R/bin.R

Defines functions extract.factor extract.character cut.factor cut.character cut.bin as_numeric is_bin as_bin

Documented in as_bin as_numeric cut.bin cut.character cut.factor extract.character extract.factor is_bin

#' Bin series
#'
#' A new class called `bin` is provided, along with different
#' functions which enable to deal easily with bins, ie creating `bin`
#' objects (`as_bin`) coercing bins to numerical values
#' (`as_numeric`), merging bins (`cut`) and checking than an object is
#' a bin (`is_bin`).
#'
#' 
#' - `extract` methods for characters and factors are provided which
#' split the character strings in a four tibble columns: the open
#' bracket, the lower bound, the upper bound and the closing bracket.
#' - `as_bin` takes as argument a character or a factor that
#' represents a bin, check the consistency of the string and return a
#' bin object with levels in the correct order and NAs when the
#' strings are malformed,
#' - the default `cut` method takes a numerical series as argument and
#' returns a factor containing bins according to a `break` vector; for
#' the bin's method, the break should be a subset of the original
#' set of breaks and a bin with fewer levels results,
#' - `as_numeric` converts a bin to a value of the underlying variable
#' defined by its relative position (from 0 lower bound to 1 upper
#' bound in the bin),
#' - `is_bin` check if the argument is a bin.
#' 
#' @name bin
#' @param data a character or a factor containing bins,
#' @param x a character or a factor: the first and last characters
#'     should be any of `[`, `(`, `]`, `)` and the other characters
#'     should be interpreted as two numerical values separated by a
#'     comma,
#' @param breaks a numerical vector of breaks which should be a subset
#'     of the initial set of breaks.

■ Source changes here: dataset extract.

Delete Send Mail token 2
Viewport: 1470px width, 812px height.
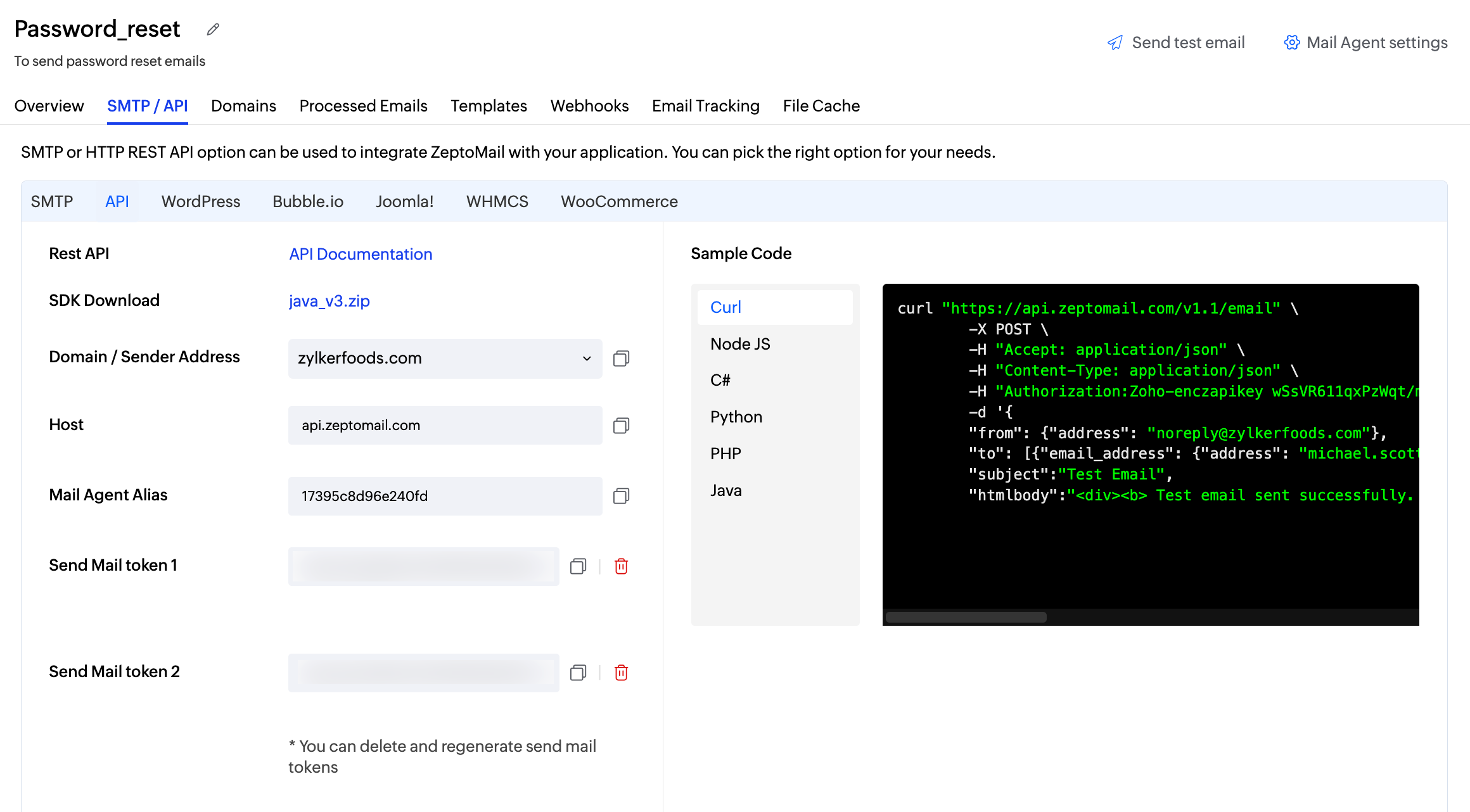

If only one break is provided,
#'     all the bins with greater values are merged,
#' @param pos a numeric between 0 and 1, 0 for the lower bond, 1 for
#'     the upper bond, 0.5 for the center of the class (or any other
#'     value between 0 and 1), which indicates to `as_numeric` how the
#'     bins should be coerced to numerical values,
#' @param xfirst,xlast the center of the first (last) class, if one
#'     wants to specify something different from the average of the
#'     lower and the upper bonds,
#' @param wlast in the case where the upper bond is infinite and
#'     `xlast` is not provided, the width of the last class is set to
#'     the one of the before last class. If `wlast` is provided, it is
#'     set to the width of the before last class times `wlast`,
#' @param .name_repair see [tidyr::extract()].
#' @param ... see [base::cut()] for the `cut` method and
#'     [tidyr::extract()] for the `extract` method,
#' @return `as_bin` returns a `bin` object, `is_bin` a logical, the
#'     `extract` method a tibble, `as_numeric` a numeric and the `cut`
#'     method a `bin` object with fewer levels.
#' @importFrom tidyr extract
#' @importFrom forcats fct_relevel
#' @importFrom tidyr extract
#' @importFrom dplyr mutate select filter
#' @importFrom dplyr left_join
#' @author Yves Croissant
#' @keywords classes
#' @examples
#' # create a factor containing bins using cut on a numeric
#' z <- c(1, 5, 10, 12, 4, 9, 8)
#' bin1 <- cut(z, breaks = c(1, 8, 12, Inf), right = FALSE)
#' # extract the elements of the levels in a tibble
#' extract(bin1)
#' # coerce to a bin object
#' bin2 <- as_bin(bin1)
#' # coerce to a numeric using the center of the bins
#' as_numeric(bin2, pos = 0.5)
#' # special values for the center of the first and of the last bin
#' as_numeric(bin2, pos = 0.5, xfirst = 5, xlast = 16)
#' # same, but indicating that the width of the last class should be
#' # twice the one of the before last
#' as_numeric(bin2, pos = 0.5, xfirst = 5, wlast = 2)
#' # merge in order to get only two bins
#' cut(bin2, breaks = c(1, 12))
#' # if length of breaks is 1, this is the value for which all the bins
#' # containing greater values are merged
#' cut(bin2, breaks = 8)
#' # check that bin1 and bin2 are objects of class bin
#' is_bin(bin1)
#' is_bin(bin2)

#' @export
as_bin <- function(x){
    # coerce a series to a bin, and return NA for uncorrectly formated
    # values
    if (! is_bin(x)){
        ind_data <- length(x) > length(unique(x))
        if (ind_data){
            # for individual data, coerce to factor if necessary and
            # get the resulting levels (bin), storing the old ones in
            # olevels
            if (! is.factor(x)) x <- factor(x)
            olevels <- levels(x)
            bin <- levels(x)
        }
        # otherwise, take bin as the series or its levels if the
        # series is a factor
        else if(is.factor(x)) bin <- levels(x) else bin <- x
        # construct a tibble containing bin, extract the 4 components
        # and sort it according to the lower bond value
        bin_tbl <- extract(bin)
        # get a vector containing the bin or NA if the format is incorrect
        new_bin <- bin_tbl %>% mutate(new_bin = ifelse(is.na(.data$left), NA, bin)) %>%
            select(bin, new_bin)
        # get a vector containing the incorrect levels
        na_levels <- filter(new_bin, is.na(new_bin)) %>% pull(bin)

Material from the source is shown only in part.